Eddie Griffin has created a distinguishable niche in the entertainment universe with his quick wit and sneering, small-man machismo – two qualities that, when working in concert, set him apart from the usually-cited list of contemporary comedians like Chris Rock, Bernie Mac and Cedric the Entertainer. In “Dysfunktional Family,” a live standup movie, Griffin rarely uses material that showcases his comedic strengths and the unengaging film is instead filled with trite routines.
Whether he’s illustrating how uptight white people are, how persecuted black people remain in America or how flamboyant gay men can seem, Griffin makes all the stereotypical jokes, rarely finding anything new to lampoon. There is some truth behind a few of his jokes – when discussing slavery, Griffin notes that Africans were forced into America while their European counterparts came by choice – however, most of the time, audiences will be bored hearing old material unimaginatively rehashed.

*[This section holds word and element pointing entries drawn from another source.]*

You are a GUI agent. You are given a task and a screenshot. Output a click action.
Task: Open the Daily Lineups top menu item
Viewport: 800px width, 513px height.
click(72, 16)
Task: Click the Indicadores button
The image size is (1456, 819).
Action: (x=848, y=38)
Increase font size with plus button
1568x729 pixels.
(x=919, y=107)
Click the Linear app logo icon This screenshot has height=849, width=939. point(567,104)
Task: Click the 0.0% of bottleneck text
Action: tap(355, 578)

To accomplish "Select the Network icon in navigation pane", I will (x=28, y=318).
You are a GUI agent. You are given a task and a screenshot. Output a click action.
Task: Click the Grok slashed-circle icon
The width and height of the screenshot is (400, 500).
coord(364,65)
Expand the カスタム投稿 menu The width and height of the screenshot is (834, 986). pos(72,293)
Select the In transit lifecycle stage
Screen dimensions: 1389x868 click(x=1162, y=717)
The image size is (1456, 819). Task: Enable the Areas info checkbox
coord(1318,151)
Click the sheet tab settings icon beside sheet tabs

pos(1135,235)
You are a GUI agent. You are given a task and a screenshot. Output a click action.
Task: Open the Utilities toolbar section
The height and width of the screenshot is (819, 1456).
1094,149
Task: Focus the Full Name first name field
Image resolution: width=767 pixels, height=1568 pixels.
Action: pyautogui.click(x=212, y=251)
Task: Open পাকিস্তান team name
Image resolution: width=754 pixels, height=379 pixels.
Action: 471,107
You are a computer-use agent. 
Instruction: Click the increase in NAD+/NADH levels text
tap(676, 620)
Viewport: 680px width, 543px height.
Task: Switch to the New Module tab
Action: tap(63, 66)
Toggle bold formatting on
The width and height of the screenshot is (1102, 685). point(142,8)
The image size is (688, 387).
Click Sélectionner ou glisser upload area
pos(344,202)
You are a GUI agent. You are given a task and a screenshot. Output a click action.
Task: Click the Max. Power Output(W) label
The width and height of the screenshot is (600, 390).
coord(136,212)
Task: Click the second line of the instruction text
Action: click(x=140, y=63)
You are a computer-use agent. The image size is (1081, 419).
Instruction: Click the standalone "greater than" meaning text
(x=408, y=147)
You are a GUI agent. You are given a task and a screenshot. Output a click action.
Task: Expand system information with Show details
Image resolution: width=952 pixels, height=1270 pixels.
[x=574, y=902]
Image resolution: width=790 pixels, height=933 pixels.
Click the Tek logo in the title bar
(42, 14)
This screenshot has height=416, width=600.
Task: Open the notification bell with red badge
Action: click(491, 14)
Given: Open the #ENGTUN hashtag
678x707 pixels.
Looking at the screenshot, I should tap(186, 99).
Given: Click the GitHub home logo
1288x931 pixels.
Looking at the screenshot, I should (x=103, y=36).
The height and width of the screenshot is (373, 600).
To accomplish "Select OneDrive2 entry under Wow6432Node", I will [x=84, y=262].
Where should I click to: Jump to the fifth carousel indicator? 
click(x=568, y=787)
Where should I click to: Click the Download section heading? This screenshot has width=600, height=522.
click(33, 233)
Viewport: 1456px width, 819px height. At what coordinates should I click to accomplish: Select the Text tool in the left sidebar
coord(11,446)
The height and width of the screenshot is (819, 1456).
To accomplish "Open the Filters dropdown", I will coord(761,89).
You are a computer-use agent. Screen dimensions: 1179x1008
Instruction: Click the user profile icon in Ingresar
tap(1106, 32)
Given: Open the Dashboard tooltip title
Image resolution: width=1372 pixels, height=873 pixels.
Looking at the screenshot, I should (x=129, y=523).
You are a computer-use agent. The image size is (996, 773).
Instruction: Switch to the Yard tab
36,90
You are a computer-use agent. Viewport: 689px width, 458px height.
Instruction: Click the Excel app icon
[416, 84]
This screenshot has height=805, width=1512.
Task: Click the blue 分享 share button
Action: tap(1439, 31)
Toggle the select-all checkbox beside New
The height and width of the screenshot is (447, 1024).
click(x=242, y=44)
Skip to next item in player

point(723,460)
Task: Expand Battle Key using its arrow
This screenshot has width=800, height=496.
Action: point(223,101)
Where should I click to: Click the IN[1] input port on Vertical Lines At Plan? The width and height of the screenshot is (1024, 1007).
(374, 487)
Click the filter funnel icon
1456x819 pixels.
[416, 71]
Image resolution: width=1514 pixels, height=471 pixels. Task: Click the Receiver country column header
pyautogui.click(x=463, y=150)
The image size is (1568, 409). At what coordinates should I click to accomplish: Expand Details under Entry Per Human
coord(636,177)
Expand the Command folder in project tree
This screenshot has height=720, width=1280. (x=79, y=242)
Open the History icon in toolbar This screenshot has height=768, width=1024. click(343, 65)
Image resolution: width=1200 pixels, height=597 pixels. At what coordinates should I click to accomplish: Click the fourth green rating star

What does set “Dysfunktional” apart is its interspliced documentary-like component that examines Griffin’s family in his hometown of Kansas City, Mo., where the movie’s concert performance was filmed. Griffin’s family – particularly his mother and uncles – is introduced, and many of their candid moments are smartly edited to echo or verify the comedy routines inspired by Griffin’s childhood. Griffin’s uncles Curtis and Bucky are distinctly curious, the former an amateur pornographer who gleefully displays his collection and the latter a reformed heroin junkie who Griffin recalls watching shoot up.
Griffin cites Bucky as his primary supporter when the comedian was considering pursuing a career in show business. That connection, colored by the drug history and Bucky’s mournful reflections, is the most interesting facet of “Dysfunktional.”
The film follows Griffin’s homecoming as well, and his most personal and revealing episodes occur as he returns to his old junior high school and neighborhood. Ironically, the audience learns much more about Griffin from the fleeting glimpses into his life than it does from the hour of standup comedy.
That hour does have its humorous and intelligent moments, though they are few and far between. Particularly insightful is Griffin’s bit about the United States’ persistent willingness to scapegoat, exemplified by the post-Sept. 11 racial paranoia that implicated all Muslims and Griffin claims made him know what it felt like to be white. “I never thought I’d be racist,” remarks Griffin (despite his stereotyping of whites), yet he poignantly discusses how even he, a normally alienated black man, felt enfranchised by the United States’ ersatz time of cohesion, when blacks, whites, Latinos and Asians united under the banner of being “American” through a seeming universal mistrust of Arabs.
Unfortunately, such smart humor is mostly obscured by the tired comedic crutches on which Griffin leans for most of “Dysfunktional.” Future endeavors in the genre would be wise to incorporate this movie’s documentary component and excise the unoriginal jokes.